Sunny Boy couldn't make the glasses work very well, but he loved to try, and he never felt that he was really at the theater unless he spent some minutes trying to look through the end that brought the stage nearer to him. He pretended that he had seen Snow White by the aid of the dainty pearl-handled glasses that were a gift from Daddy to Mother, and gave them back.

"Oh, look!" he nudged Mother sharply.

A queer old beggar woman had thrust her face close to the window in the dwarf's house and was watching Snow White.

"Sh!" whispered Mother, as Sunny Boy bounced in his seat. "You must keep still, dear. Don't make a noise."

The play went on, and Snow White let the old beggar woman in. She was selling apples, and right away, if you had been in the audience, you would have known she wasn't a beggar woman at all, but the wicked stepmother, who was also a witch.

"What did she say?" whispered Sunny Boy, who couldn't hear every word that was said on the stage.

"She wants to sell Snow White an apple, and Snow White says she has no money," explained Mother, in a low voice so that the people sitting near them would not be disturbed. "Now listen, and you'll hear what they say next."

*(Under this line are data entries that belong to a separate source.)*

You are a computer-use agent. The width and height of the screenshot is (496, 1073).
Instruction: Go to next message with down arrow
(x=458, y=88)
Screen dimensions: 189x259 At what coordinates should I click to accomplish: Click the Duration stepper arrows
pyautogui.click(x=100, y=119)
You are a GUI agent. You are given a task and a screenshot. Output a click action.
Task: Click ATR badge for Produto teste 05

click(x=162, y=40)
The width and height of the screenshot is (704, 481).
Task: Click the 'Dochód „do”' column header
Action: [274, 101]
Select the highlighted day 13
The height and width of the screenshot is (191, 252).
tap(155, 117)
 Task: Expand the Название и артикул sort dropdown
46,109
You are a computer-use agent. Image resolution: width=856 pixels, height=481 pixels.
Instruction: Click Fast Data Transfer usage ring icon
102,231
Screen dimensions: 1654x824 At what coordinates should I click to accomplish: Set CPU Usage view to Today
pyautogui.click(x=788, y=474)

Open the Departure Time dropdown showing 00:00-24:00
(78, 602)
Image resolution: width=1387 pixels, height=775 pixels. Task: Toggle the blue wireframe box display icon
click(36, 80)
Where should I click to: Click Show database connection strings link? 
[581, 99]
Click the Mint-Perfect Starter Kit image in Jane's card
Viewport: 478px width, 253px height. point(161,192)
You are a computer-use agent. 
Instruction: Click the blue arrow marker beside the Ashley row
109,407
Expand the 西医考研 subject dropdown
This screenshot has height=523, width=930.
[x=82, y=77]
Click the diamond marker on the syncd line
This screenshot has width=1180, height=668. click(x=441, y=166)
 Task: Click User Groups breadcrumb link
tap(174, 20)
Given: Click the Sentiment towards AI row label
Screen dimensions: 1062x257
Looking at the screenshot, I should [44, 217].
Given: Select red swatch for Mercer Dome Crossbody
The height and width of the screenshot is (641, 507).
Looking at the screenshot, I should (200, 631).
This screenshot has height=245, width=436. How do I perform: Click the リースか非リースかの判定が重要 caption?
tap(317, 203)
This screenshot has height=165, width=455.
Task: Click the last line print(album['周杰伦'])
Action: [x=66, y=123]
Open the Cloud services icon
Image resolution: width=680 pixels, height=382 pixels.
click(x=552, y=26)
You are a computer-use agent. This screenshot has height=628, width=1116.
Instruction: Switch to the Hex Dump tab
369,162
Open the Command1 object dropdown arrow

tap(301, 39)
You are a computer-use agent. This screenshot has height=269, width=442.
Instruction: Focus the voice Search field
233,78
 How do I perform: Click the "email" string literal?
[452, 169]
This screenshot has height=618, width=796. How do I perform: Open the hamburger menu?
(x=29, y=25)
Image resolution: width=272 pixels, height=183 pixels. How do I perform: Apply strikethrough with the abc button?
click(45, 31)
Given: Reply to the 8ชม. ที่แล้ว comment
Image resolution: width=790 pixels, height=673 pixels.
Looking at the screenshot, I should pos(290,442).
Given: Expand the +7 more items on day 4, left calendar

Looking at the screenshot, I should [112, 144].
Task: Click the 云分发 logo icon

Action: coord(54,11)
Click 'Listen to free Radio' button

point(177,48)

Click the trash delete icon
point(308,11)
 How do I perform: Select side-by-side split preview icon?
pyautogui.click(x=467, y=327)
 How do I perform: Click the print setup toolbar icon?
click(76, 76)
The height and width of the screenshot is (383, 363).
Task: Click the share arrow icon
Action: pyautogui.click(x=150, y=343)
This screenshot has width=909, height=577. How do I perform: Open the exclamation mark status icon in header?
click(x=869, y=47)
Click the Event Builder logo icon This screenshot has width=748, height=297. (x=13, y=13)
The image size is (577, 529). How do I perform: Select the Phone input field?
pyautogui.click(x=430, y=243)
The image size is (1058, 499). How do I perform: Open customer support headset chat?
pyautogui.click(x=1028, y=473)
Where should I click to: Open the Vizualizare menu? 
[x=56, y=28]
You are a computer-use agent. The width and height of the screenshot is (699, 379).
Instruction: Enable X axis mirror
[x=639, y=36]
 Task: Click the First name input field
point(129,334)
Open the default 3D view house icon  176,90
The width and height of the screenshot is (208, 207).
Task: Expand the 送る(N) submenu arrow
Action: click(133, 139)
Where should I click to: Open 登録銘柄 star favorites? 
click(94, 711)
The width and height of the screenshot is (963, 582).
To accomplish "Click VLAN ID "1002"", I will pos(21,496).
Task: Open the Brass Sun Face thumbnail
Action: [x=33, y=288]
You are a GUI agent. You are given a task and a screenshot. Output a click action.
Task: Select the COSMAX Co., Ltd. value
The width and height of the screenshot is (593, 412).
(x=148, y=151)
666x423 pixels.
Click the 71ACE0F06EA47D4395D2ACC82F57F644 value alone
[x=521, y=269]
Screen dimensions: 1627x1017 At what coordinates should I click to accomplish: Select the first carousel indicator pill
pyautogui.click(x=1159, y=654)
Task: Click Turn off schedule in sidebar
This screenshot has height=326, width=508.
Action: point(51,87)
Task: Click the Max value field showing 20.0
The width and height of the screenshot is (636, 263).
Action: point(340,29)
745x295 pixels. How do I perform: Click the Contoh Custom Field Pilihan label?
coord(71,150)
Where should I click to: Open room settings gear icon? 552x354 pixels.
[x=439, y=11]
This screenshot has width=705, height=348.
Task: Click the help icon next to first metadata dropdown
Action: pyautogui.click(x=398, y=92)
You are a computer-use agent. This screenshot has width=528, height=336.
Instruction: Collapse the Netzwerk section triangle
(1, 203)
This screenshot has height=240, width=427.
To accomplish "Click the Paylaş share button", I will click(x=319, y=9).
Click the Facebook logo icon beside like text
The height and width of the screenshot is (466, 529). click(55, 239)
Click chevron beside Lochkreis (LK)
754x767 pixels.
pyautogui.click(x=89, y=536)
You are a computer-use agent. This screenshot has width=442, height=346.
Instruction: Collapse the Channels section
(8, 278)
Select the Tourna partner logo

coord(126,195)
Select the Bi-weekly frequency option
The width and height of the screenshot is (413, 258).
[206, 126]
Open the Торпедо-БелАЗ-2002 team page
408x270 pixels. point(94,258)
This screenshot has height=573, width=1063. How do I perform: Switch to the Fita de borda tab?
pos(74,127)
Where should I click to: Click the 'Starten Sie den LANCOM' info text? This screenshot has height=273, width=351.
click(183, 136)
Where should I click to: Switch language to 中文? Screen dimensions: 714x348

Snow White had picked up her broom again and was going to work.

"I'll give you this beautiful apple," smiled the crafty old beggar woman. "See, my dear, I have it for you as a gift. Isn't it beautiful?"

She put it on the table, and went limping out of the door, pretty little Snow White running after her to thank her. At the window she stopped once, waved her hand, and vanished.

Snow White picked up the apple, and admired it. It was very red, and large and shining.

This was too much for Sunny Boy. He had kept still when Snow White let the witch in the door—"after the dwarfs told her not to let any one in the house, too," he grumbled as he watched her do it—and he had kept still while the witch tried to persuade her to buy an apple; but it was altogether too much to expect him to sit quietly there and watch Snow White eat that apple. Not for nothing had Harriet read him his book of fairy tales!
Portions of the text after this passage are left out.